Archie Moore of Australia has won the Golden Lion prize for Best National Participation at the 60th International Art Exhibition of La Biennale di Venezia (Foreigners Everywhere, 20 April-24 November). Moore, a First Nations Artist, is the first Australian to win the award.
In Moore’s work Kith and Kin, the artist has created a genealogical chart—in white chalk on black walls—tracing his Kamilaroi, Bigambul and British ancestry going back 65,000 years. It is both a celebration of First Nation Australian perceptions of lineage and connectivity and a window onto deep trauma.
“In this quietly powerful Pavilion, Moore worked for months to hand draw with chalk a monumental First Nations family tree. Thus 65,000 years of history—both recorded and lost—are inscribed on the dark walls as well as on the ceiling, asking viewers to fill in blanks and take in the inherent fragility of this mournful archive,” said the judges in a statement.
Moore said: “Aboriginal kinship systems include all living things from the environment in a larger network of relatedness; the land itself can be a mentor or a parent to a child. We are all one and share a responsibility of care to all living things now and into the future.”
Special mention was given to the Kosovo Pavilion for the installation The Echoing Silences of Metal and Skin. In the work, the artist Doruntina Kastrati examines the deregulation of the labour market in the aftermath of the 1999 Kosovo War. The piece “resonates in our bones, echoing a larger arena of feminist activism”, said the judges.

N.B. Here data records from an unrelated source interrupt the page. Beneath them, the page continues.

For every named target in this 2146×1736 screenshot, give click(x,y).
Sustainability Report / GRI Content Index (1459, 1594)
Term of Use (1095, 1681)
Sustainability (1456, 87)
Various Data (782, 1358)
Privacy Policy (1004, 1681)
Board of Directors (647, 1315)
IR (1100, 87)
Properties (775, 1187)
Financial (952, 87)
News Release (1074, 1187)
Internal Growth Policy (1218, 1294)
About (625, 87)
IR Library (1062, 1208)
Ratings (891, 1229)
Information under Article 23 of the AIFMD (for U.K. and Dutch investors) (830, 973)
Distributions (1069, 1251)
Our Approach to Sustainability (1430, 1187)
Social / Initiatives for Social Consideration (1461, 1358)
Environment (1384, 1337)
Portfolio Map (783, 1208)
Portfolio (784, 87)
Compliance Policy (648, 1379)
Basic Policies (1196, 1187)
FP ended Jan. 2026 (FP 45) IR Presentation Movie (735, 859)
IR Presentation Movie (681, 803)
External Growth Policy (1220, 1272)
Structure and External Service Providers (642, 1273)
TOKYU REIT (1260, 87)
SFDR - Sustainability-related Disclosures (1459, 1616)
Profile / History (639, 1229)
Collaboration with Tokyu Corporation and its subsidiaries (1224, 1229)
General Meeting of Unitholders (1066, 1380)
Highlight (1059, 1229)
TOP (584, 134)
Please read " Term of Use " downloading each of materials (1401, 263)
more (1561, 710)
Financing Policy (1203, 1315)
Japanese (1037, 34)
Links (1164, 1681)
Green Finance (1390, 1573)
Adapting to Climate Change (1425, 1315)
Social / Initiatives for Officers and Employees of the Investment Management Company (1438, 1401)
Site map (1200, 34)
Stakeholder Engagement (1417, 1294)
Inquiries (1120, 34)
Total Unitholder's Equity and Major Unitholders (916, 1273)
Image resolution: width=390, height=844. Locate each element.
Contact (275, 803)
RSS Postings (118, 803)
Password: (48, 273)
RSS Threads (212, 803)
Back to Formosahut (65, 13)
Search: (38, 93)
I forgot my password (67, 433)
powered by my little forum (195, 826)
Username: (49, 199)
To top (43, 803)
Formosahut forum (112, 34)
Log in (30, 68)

Mataaho Collective from New Zealand took the Golden Lion for best participant in the exhibition, Foreigners Everywhere curated by Adriano Pedrosa. In the Arsenale, the collective is showing Takapau (2022), a large-scale woven installation which is wrapped around the main entrance. A spokesperson for the group thanked “Pedrosa for uplifting so many Indigenous and queer voices”; Pedrosa said in his opening address in front of the Italian culture minister, Gennaro Sangiuliano, that it “was wonderful to see so many foreigners and Italians gathered here”.
The 87-year old, Jerusalem-born artist Samia Halaby and the Argentine artist La Chola Poblete also received special mentions for their work in Foreigners Everywhere. Halaby dedicated her award to “the youthful members of the press in Gaza”. In a video address, Halaby said that Pedrosa had brought “many stateless, indigenous artists to the Biennale”.
Poblete is “a transdisciplinary artist who works with performance, video art, photography, painting, and objects [presenting] sophisticated queer imagery”, according to the Biennale website. The Nigerian-British artist Karimah Ashadu won the Silver Lion for Promising Young Participant.
The Brazilian artist Anna Maria Maiolino and the Turkish artist Nil Yalter also received the prestigious Golden Lion awards for lifetime achievement. The artists made their debuts at this year’s Biennale. Pedrosa said that Maiolino “has become a reference for many generations of artists in Brazil and beyond”. She is presenting “a large-scale installation that continues and unfolds her sculptures in clay”, he added.
Yalter presents a new reconfiguration of her installation Exile is a hard job in the first room of the Central Pavilion at the Giardini. At the ceremony she dedicated her award to “peace in the world”. Pedrosa said: “She is widely regarded as a pioneer in the global feminist art movement”, adding that she is recognised for her important research linked to immigration.